> _GIVEN PROBLEM_: Can you quote, word for word, the part of the essay below on Dirk Seiden Schwan's photography that opens with the words containing "It is the latter, that" and closes with "Goethe’s limitless potential."?
=== EXCERPTED TEXT ===
DIRK SEIDEN SCHWAN

JUST A SECOND PLEASE

PARIS



Seconds. First.

Spanning the breadth of still life, portraiture, documentary, and conceptualism, Seiden Schwan’s photography is like a waterfall of time, momentarily stilled. German by birth, and now Paris-based, Seiden Schwan shares much of the Romanticism of his forebears.  Much of theirs, of course, painterly – Caspar David Friedrich, Albert Bierstadt, Gerhard Richter – but also graphically, in his intersections with artists like Käthe Kollwitz. In the former, we see extensions of our understandings of time within space. The fragmentary. The momentary, The temporal. This is what emerges so insistently, and so immediately, in works which explore aerial landscapes, the ocean, flares of the sun, and our sense of impermanence. As with Richter, Seiden Schwan understands the implicit power of thwarting our perception, of the blurred face, the unfocused portrait, the moments where we persist with our sense of comprehension. It is as if we must precisely in the moment that he reveals we can’t.

It is the latter, that great history of representation, teetering on the edge of documentary, where we find Seiden Schwan’s indebtedness and extension of portraiture. Somehow, he captures Kollwitz’s continual subject – resignation – then transfers and transforms it onto his subjects. Then, in frozen moments of expression, we encounter Seiden Schwan’s attempts to delve into our understandings of self, meaning, being, the heart. This, too, of course, extends history. Seiden Schwan draws on both individuals, and their environments, to critique what we might imagine as Goethe’s limitless potential.
=== RECORD EXCERPTS ===
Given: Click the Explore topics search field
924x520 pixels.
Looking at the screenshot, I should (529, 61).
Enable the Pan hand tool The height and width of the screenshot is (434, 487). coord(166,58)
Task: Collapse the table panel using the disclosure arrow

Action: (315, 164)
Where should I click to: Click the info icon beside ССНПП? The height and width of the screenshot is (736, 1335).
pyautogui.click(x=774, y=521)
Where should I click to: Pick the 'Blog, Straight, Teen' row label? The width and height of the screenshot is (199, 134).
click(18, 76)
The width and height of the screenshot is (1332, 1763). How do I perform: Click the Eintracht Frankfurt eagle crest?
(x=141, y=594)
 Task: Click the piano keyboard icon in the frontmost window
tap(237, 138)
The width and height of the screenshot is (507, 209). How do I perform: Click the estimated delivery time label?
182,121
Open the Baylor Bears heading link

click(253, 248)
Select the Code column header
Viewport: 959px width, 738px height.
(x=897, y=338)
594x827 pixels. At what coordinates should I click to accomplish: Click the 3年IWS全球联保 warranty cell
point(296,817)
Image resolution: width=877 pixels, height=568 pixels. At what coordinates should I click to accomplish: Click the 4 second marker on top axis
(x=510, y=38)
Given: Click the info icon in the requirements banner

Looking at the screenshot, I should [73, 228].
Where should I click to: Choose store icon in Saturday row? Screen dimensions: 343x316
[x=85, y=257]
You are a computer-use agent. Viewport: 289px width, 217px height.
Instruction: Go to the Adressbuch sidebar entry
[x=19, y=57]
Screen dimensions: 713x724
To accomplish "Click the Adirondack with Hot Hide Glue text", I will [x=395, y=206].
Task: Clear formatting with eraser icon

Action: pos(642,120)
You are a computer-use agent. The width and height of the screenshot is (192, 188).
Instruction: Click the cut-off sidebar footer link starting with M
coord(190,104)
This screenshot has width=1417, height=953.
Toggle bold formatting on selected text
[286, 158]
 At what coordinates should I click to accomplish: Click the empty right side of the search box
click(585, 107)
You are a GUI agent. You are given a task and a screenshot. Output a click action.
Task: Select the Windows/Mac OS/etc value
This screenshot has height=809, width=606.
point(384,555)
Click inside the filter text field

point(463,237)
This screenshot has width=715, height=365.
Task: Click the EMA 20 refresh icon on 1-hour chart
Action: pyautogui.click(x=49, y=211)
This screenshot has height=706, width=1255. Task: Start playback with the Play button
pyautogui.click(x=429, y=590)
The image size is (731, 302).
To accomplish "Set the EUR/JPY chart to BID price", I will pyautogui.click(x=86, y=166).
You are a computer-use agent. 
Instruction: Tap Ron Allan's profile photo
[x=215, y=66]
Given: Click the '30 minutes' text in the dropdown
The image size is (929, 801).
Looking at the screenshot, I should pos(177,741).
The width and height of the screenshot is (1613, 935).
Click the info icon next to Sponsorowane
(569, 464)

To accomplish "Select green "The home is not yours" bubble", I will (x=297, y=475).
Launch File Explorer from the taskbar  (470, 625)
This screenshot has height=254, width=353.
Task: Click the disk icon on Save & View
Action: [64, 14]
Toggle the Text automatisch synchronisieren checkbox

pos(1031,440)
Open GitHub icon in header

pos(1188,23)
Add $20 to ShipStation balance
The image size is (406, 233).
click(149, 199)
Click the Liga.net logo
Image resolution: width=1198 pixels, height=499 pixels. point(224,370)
===
> _EXERCISE RESULT_:
It is the latter, that great history of representation, teetering on the edge of documentary, where we find Seiden Schwan’s indebtedness and extension of portraiture. Somehow, he captures Kollwitz’s continual subject – resignation – then transfers and transforms it onto his subjects. Then, in frozen moments of expression, we encounter Seiden Schwan’s attempts to delve into our understandings of self, meaning, being, the heart. This, too, of course, extends history. Seiden Schwan draws on both individuals, and their environments, to critique what we might imagine as Goethe’s limitless potential.